I noticed that the new MSBuild multi-targetting feature for 2010 wasn't supported yet and figured I'd add it to get my feet wet in premake (and because I need it).

Before I started work on it I wanted to make sure the approach I was thinking of makes sense to others more familiar with the project before I just went for it.

Essentially what I was thinking of was to have a special user-defined script that would define which toolsets are available on a per-platform basis, which would be either placed in the scripts (--scripts) directory or directly specified from the command line via --toolsets="path to script". The reason for using a user-defined script rather than having premake determine which toolsets are available is that the toolsets are so highly dependent on which platforms/versions the developer is using that it wouldn't make sense to make them 'global'. This would essentially just be a simple script containing something along the lines of

toolsets()
toolset( "x32", { "v90", "v100", "Windows7.1SDK" } )
toolset( "xbox360", { "v90", "2010-01" } )
toolset( "ps3", { "SNC", "SPU", "GCC" } )

where each platform (that is being built in VS) would give a list of the toolsets that it can build for, which would be used to validate the toolset specified in any solution/project/configuration.

While I could do code to automatically generate this based upon the toolsets that are installed, this would of course mean that projects could only be generated on a machine with the proper toolsets, and since toolsets are going to change relatively infrequently it seemed like that would be mostly wasted effort.

Questions/comments?

We're really going to need both: the most common tools defined globally, with a way to add new toolsets locally. Assuming that the most common tools are built-in, I don't think an external script is needed. If a project wants to support a new tool, it can just dofile() in the script it needs to support it.

The scripts directory (--scripts) is used to locate Premake's sources during debugging.
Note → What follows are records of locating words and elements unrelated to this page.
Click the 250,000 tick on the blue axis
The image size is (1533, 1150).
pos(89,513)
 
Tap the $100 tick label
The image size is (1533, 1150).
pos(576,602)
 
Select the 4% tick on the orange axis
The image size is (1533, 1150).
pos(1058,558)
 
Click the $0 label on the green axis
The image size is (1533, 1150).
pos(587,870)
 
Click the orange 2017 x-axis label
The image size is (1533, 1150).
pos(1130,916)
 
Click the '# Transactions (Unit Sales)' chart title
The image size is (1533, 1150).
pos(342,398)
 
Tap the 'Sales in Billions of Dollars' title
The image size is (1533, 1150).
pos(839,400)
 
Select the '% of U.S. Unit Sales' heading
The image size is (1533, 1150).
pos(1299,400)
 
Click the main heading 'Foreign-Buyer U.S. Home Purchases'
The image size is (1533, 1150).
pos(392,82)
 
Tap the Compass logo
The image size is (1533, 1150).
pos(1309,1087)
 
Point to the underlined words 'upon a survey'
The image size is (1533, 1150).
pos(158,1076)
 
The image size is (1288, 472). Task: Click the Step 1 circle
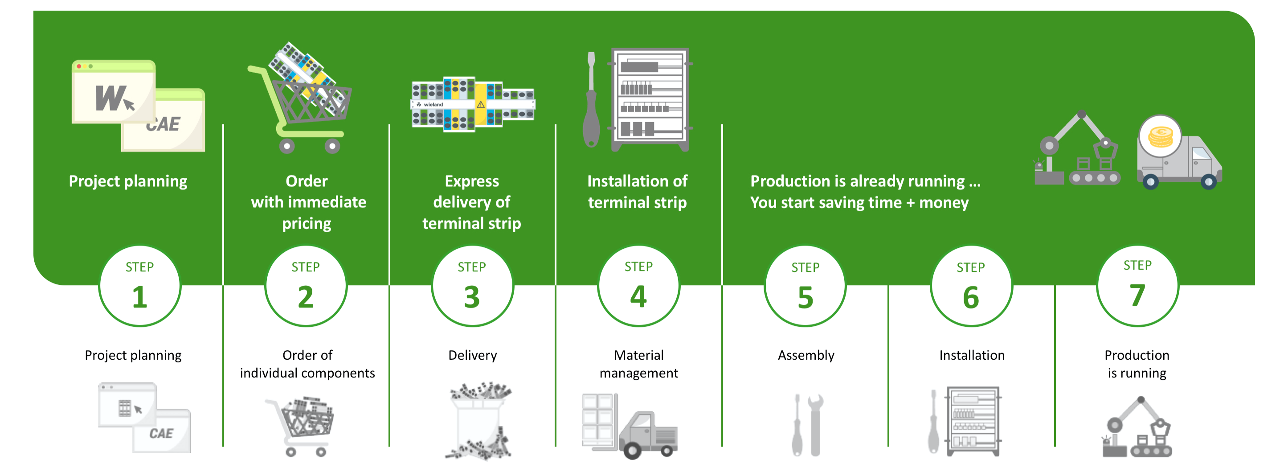click(139, 286)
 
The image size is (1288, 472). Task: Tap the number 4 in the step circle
click(638, 296)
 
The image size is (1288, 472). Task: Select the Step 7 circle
click(1137, 286)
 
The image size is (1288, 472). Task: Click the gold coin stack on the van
click(1160, 136)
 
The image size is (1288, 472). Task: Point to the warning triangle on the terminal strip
click(481, 104)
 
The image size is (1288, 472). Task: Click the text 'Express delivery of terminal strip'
click(471, 202)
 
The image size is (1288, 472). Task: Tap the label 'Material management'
click(638, 364)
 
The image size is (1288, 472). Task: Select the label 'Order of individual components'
click(307, 364)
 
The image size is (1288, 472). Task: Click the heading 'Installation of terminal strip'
click(637, 192)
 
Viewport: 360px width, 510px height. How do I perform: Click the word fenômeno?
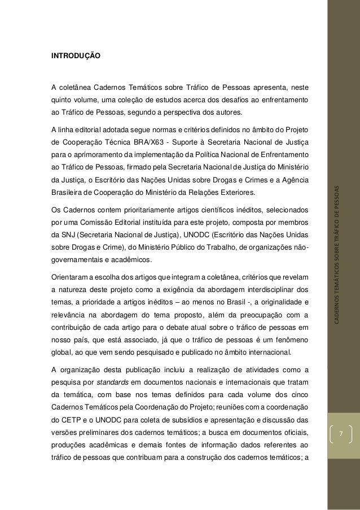[291, 341]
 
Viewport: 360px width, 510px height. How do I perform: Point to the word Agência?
[293, 180]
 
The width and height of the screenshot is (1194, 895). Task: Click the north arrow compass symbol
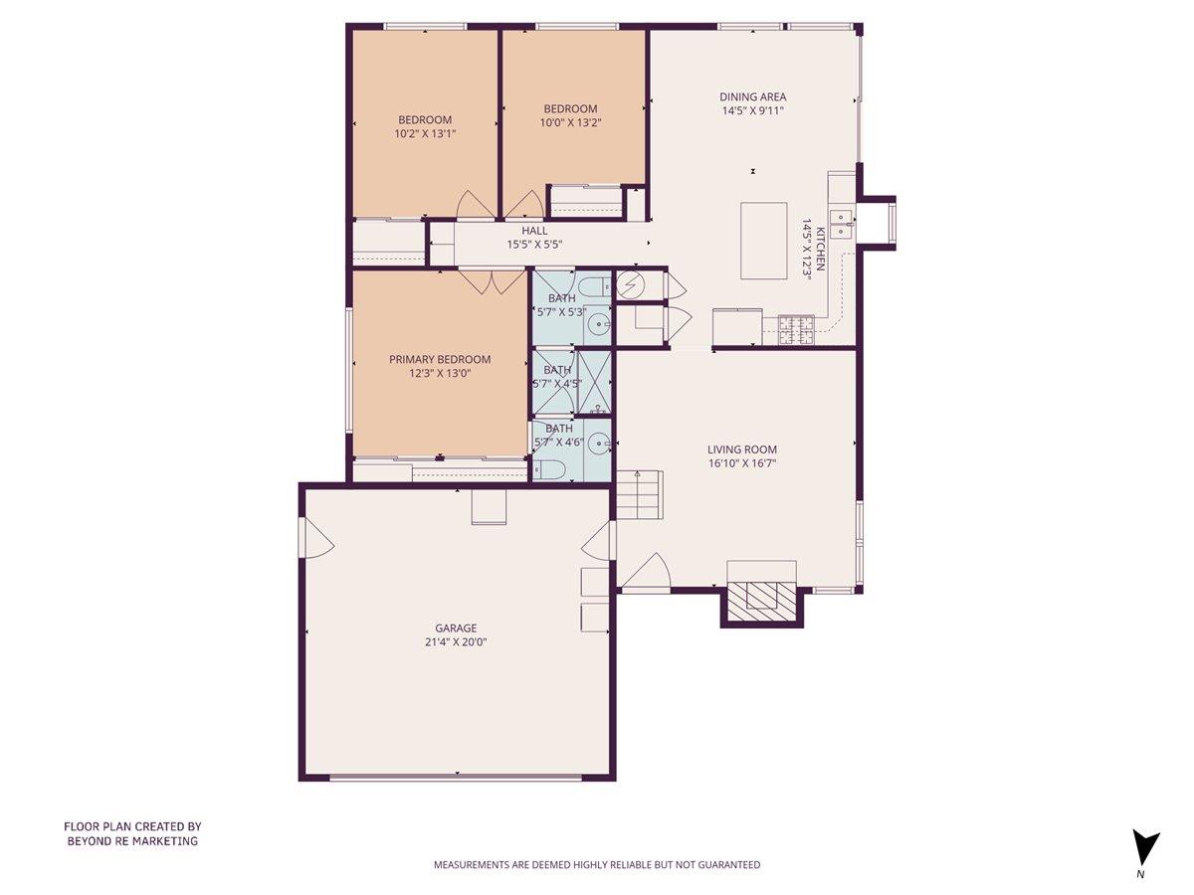click(x=1145, y=848)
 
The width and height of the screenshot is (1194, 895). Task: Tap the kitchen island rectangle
click(x=764, y=242)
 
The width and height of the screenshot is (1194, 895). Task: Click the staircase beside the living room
click(x=638, y=494)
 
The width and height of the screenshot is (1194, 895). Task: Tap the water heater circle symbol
click(x=631, y=286)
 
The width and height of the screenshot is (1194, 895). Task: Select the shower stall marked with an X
click(x=594, y=381)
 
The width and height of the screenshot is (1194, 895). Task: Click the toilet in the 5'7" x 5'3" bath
click(x=593, y=289)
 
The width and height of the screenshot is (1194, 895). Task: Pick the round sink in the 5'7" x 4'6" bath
click(x=598, y=444)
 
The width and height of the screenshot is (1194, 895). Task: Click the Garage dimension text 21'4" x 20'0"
click(x=456, y=642)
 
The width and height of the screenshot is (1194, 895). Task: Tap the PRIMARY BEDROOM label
click(x=439, y=360)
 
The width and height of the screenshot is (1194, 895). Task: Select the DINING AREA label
click(x=753, y=97)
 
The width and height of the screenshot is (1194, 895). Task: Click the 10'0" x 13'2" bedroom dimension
click(x=570, y=122)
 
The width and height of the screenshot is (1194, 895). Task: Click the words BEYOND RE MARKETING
click(x=132, y=841)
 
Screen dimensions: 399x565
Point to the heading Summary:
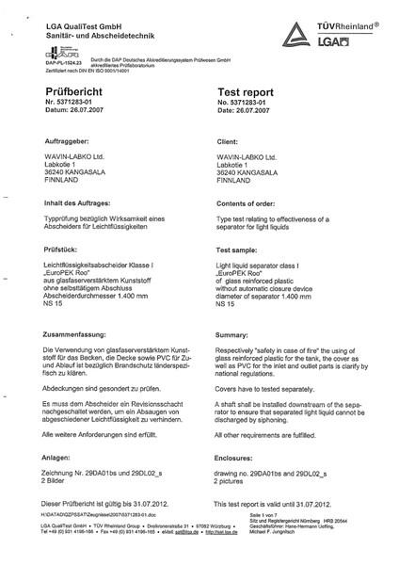[x=231, y=335]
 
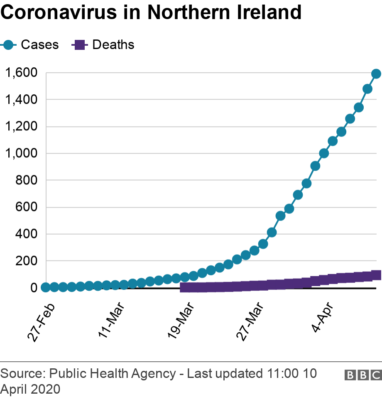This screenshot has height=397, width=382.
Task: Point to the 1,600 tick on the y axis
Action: click(21, 73)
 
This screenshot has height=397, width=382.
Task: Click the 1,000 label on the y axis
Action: click(21, 153)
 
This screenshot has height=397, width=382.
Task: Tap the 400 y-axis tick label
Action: click(27, 234)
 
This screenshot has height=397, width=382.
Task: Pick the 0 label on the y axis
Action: click(34, 288)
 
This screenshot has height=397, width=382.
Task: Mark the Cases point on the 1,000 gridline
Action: click(324, 153)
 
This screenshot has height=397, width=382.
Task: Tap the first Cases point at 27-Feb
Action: click(46, 287)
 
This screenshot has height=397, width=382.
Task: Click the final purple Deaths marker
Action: click(376, 275)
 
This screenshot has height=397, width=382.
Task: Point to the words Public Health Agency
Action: click(113, 374)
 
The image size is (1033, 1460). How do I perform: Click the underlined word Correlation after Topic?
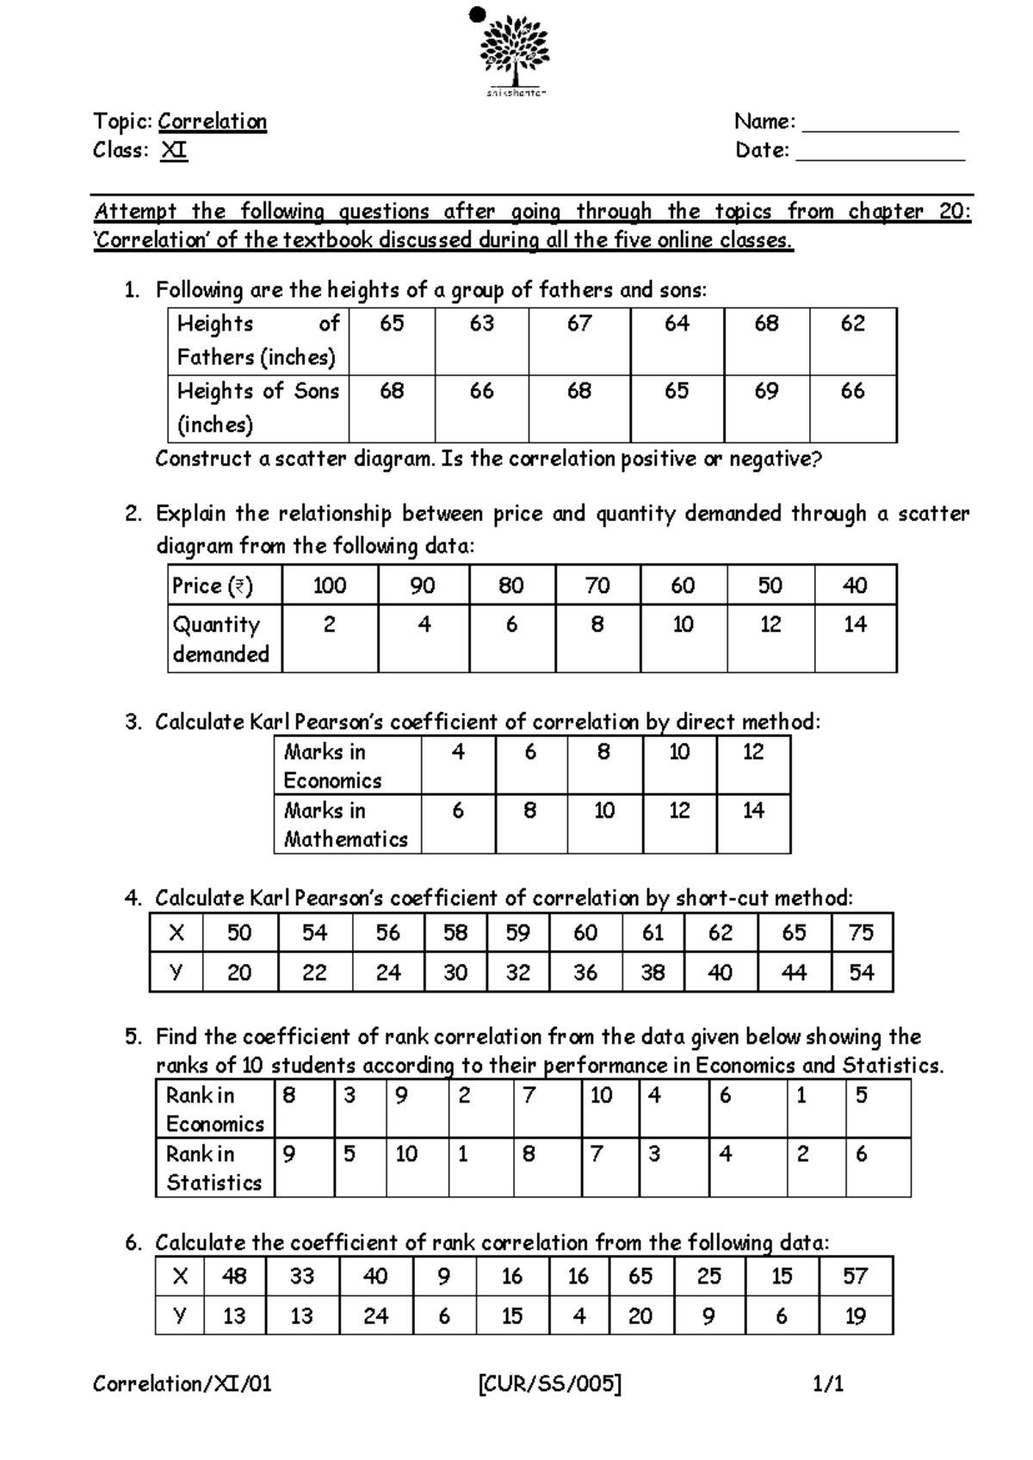212,121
So this isn't an appropriate use of it.

Really, the interesting part is what happens after this: how to tie toolsets, platform, and architecture information to the build configurations, in a reasonably compatible way?

>Really, the interesting part is what happens after this: how to tie toolsets, platform, and architecture information to the build configurations, in a reasonably compatible way?

For any incompatible changes you can borrow a solution from CMake: every time CMake developers want to change behavior, they add new "CMake Policy", and then if CMake user wants to use new features he explicitly turns it on in the project and deals with all of incompatibilities it brings, while unchanged projects remain working.

OK, so provide support for the common ones out of the box does make sense, I was just concerned with a new toolset coming out and premake support for it lagging behind, but I suppose if users can add new toolsets in an easy enough manner that isn't really an issue.

I'm not sure what you mean about tying them together, maybe this is naive, but I thought it would just be something like...

configuration "x32"
toolset "v90"

configuration "ps3"
-- Uses 'SNC' or whichever configuration is set as the default
toolset "default"

configuration "xbox360"
toolset "Windows7.1SDK"
-- error, platform 'xbox360' does not support a toolset named 'Windows7.1SDK'

since each toolset is platform specific.